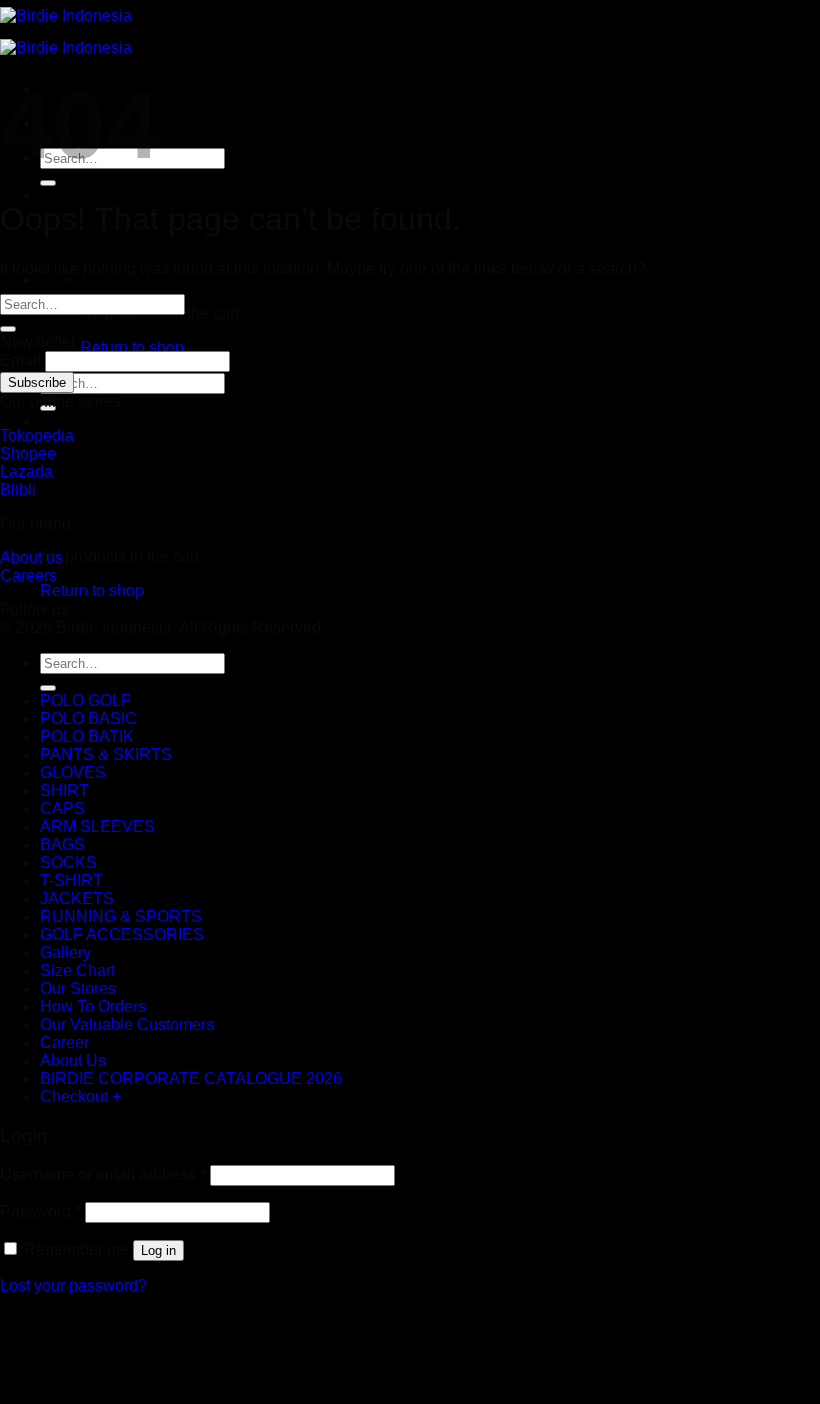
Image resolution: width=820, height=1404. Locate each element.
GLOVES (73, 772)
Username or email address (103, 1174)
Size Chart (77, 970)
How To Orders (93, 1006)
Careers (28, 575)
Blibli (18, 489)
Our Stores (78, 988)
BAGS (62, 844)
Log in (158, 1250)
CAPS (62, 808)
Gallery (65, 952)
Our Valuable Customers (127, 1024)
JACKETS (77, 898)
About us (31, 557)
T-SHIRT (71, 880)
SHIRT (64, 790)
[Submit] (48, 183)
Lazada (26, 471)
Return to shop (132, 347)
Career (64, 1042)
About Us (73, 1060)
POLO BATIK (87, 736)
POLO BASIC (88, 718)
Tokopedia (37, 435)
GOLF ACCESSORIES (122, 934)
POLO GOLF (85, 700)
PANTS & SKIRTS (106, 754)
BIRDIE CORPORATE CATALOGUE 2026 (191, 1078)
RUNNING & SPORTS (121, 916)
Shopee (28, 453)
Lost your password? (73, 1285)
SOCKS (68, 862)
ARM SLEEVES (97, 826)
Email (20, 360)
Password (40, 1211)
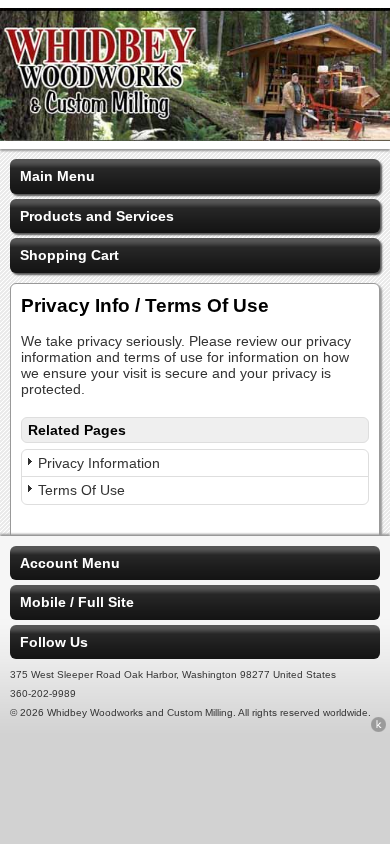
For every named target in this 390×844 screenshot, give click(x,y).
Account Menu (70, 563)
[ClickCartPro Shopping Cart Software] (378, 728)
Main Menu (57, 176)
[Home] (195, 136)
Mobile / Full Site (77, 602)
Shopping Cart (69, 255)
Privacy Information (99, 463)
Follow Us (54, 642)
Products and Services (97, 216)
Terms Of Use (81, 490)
==
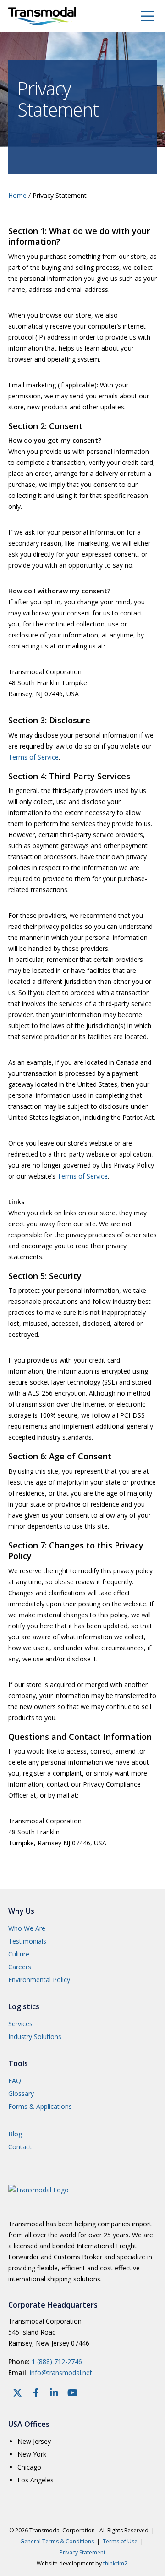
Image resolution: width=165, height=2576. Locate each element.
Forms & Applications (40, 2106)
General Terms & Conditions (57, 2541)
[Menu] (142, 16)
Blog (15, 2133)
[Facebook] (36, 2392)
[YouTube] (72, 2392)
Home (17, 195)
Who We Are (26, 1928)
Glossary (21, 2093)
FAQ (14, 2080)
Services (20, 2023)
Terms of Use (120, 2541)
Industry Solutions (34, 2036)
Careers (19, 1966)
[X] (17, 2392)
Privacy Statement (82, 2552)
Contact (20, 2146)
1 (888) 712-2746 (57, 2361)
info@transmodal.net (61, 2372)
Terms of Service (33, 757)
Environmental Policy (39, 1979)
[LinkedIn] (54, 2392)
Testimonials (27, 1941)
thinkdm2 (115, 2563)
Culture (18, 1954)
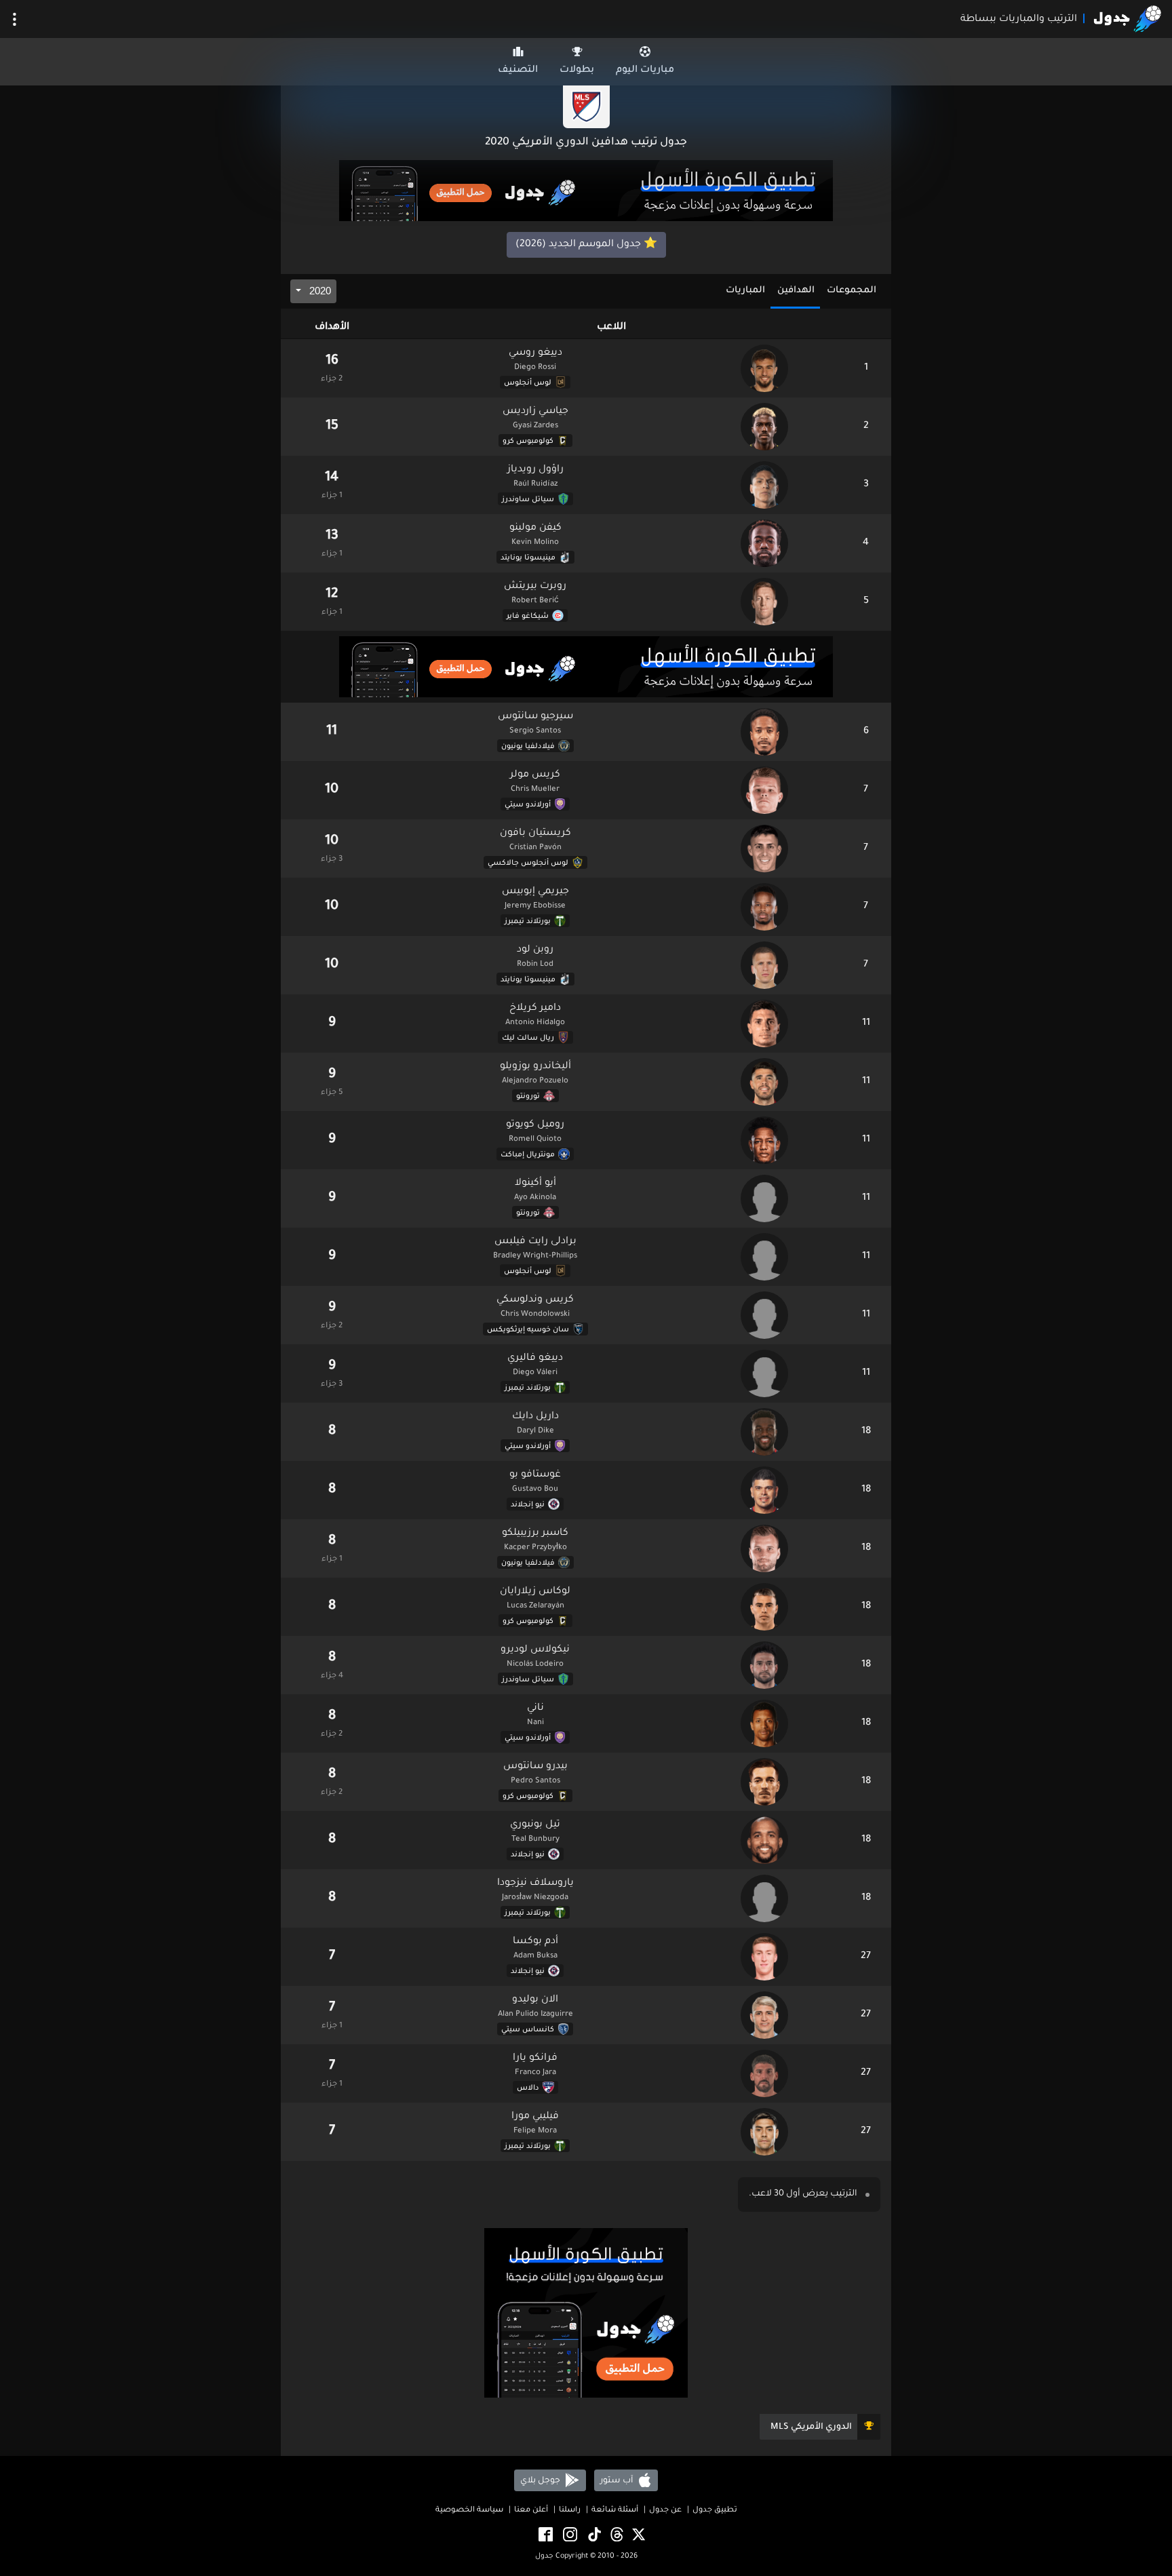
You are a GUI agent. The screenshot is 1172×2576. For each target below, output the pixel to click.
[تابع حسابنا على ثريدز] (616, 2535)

▸ **The task**: Report how many lines above contain the string "width". Please write the number only.

▸ **Problem solution**: 2